Run by SIFMA (the Securities Industry and Financial Markets Association), Quantum Dawn is designed to test this industry's ability to weather a major cyber attack. SIFMA describes itself as the voice of the U.S. securities industry, representing broker-dealers, banks and asset managers.

"There is likely no greater threat to financial stability than a large-scale cyber event, which SIFMA considers a low-probability, high-impact event that the industry must prepare for along with other possible crisis events," explains Kenneth Bentsen, SIFMA president and CEO.

The exercise, he said, enabled financial institutions, key government agencies and other industry partners to practice communication and response processes to maintain smooth financial market operations in the event of a sector-wide attack. The outcome of the exercise, however, will not be known until the Deloitte Risk and Financial Advisory Cyber Risk Services analyzes the data and produces a 'public after-action' report with observations and recommendations over the next few weeks.

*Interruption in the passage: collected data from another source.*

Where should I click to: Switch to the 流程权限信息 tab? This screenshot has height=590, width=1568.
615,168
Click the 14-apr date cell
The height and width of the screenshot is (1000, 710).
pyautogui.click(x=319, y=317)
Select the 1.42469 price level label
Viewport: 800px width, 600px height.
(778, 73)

In the meantime, we just have Bentsen's comment, "A clear takeaway from the exercise is the importance of a robust partnership between the industry and government grounded in information sharing. No single actor -- not the federal government, nor any individual firm -- has the resources to protect markets from cyber threats on their own."

The value of such exercises is rarely questioned.

"Any exercise of this nature is always a good idea. Financial Services are part of critical infrastructure and we know they they are under sustained and increasing attacks," Neira Jones told SecurityWeek. "Destabilization of financial markets is definitely not something we want to see happen (well, not caused by cybercrime where we could potentially help it/minimize it anyway)," she said.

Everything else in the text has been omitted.